# 3D Object Detection
### Comparison between training using 2D or 3D Transformations
----

### Code Dependencies

##### a) General libraries and functions

In [None]:
%%capture
import cv2
import pickle
import scipy.io
import numpy as np
from PIL import Image
import deeptrack as dt
import geopandas as gpd
import matplotlib.pyplot as plt
from skimage import img_as_float
from shapely.geometry import Point
from matplotlib.patches import Rectangle
from sklearn.metrics import precision_recall_curve, average_precision_score
from tensorflow.python.keras.callbacks import ModelCheckpoint, EarlyStopping, LearningRateScheduler

##### c) Object detection

In [None]:
#@title
class Preprocessor():

  def __init__(self,
               scales=[1, 2, 4]
               ):
    self.scales = scales

  
  def crop(self, image, x, y, wide):
    cropped_image = image[y: y + wide, x: x + wide]

    return cropped_image

  def normalizate(self, image):
    normalized_image = np.nan_to_num(image)
    normalized_image = (normalized_image - np.quantile(normalized_image, 0.01)) / (np.quantile(normalized_image, 0.99) - np.quantile(normalized_image, 0.01))

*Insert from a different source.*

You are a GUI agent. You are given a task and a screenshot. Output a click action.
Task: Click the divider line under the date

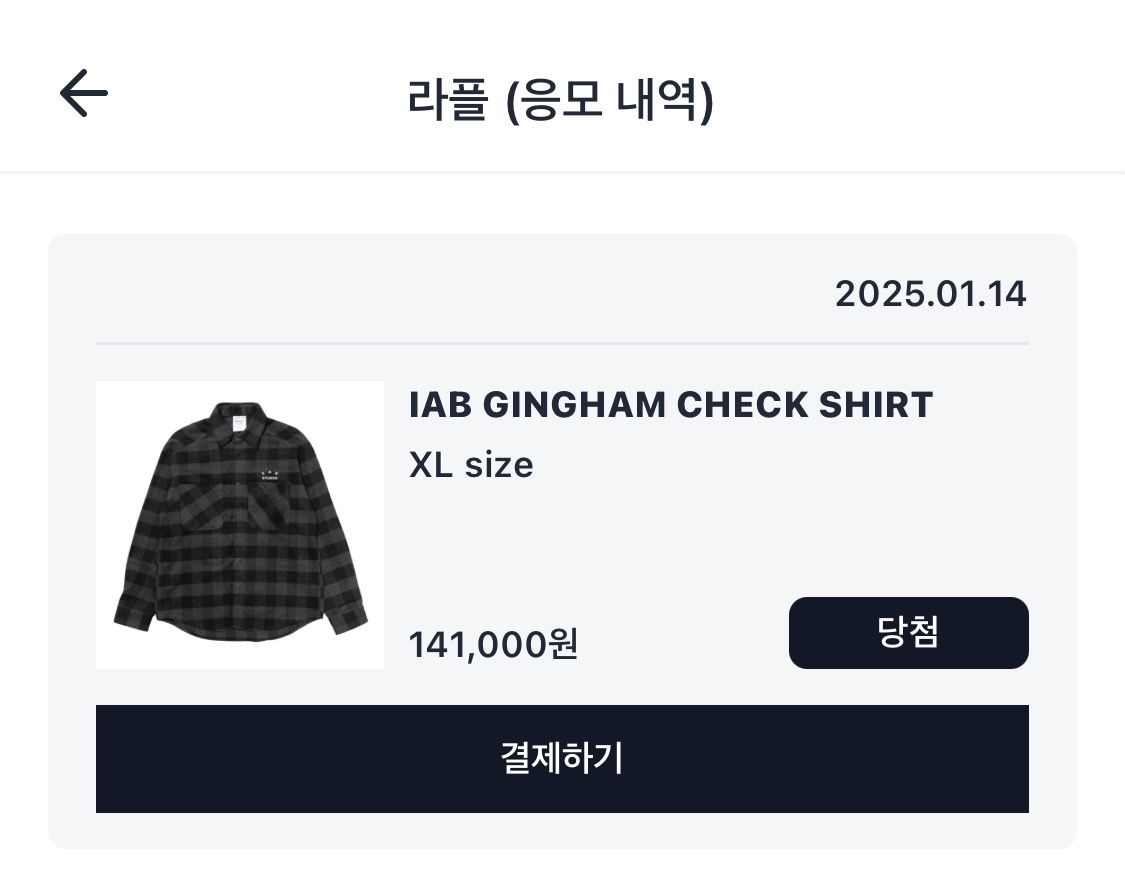pos(561,343)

    return normalized_image


  def resize(self, image, scale):
    height, width = image.shape[:2]
    new_width = int(width * scale)
    new_height = int(height * scale)
    resized_image = cv2.resize(image, (new_width, new_height))

    return resized_image

  def generate_pipeline(self, data, transformations):
    pipeline = None
    for transformation in transformations:
        if pipeline is None:
            pipeline = transformation
        else:
            pipeline = pipeline >> transformation

    return pipeline

  def create_train_data(self, data, transformations):
    # data -> an image o a list of images
    normalized_images = [self.normalizate(image) for image in data]
    training_images = [np.expand_dims(image, axis = -1) for image in normalized_images]

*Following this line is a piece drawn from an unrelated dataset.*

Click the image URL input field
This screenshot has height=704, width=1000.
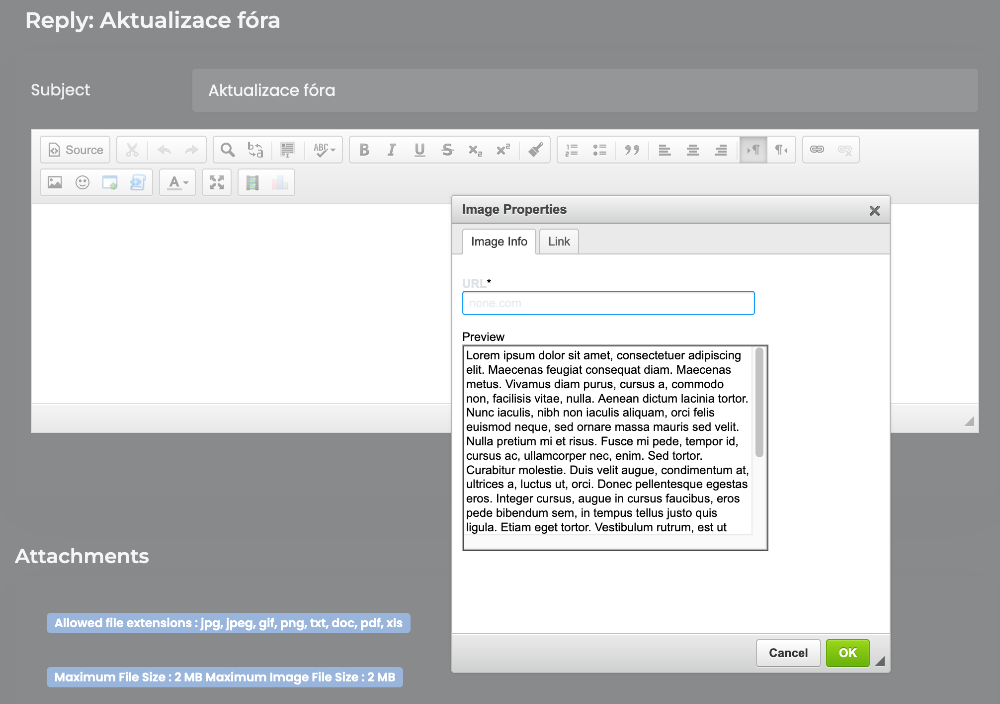click(x=608, y=303)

    pipeline = self.generate_pipeline(training_images, transformations)
    train_set = dt.Value(lambda: np.array(random.choice(training_images))) >> pipeline
    train_set.plot()

    return train_set

  def load_images(self, data, plot=True):
    original_image = self.normalizate(data)
    input_set = [self.resize(original_image, scale) for scale in self.scales]

    if plot:
      fig, ax = plt.subplots(1, len(input_set), figsize=(25,5))
      fig.tight_layout()
      fig.suptitle('Scaled 3D images')
      for index in range(len(input_set)):
        ax[index].imshow(input_set[index])
    
    return input_set

# --------------------------------------------------------------------
class Trainer():

  def __init__(self,
               filepath,
               model = dt.models.LodeSTAR(input_shape=(None, None, 1)),
               callbacks = [None]
               ):

    self.model = model
    self.filepath = filepath
    self.callbacks = [
        ModelCheckpoint(filepath=self.filepath,
                        save_weights_only=True,
                        monitor='consistency_loss',
                        mode='min',
                        save_best_only=True
                        ),
        EarlyStopping(monitor="total_loss",
                      patience=15,
                      verbose=1,
                      mode="auto",
                      restore_best_weights=True
                      ),
        LearningRateScheduler(lambda epoch, lr: lr if epoch < 10 else lr * np.exp(-0.1))
    ]
  
  def fit(self, train_set, epochs=40, batch_size=8):
    history = self.model.fit(
        train_set,
        epochs = epochs,
        batch_size = batch_size,
        callbacks = self.callbacks)

    return history

  def plot_performance(self, history):
    fig, (ax1, ax2) = plt.subplots(1, 2, figsize=(8,4))
    fig.suptitle('Total loss and consistency loss')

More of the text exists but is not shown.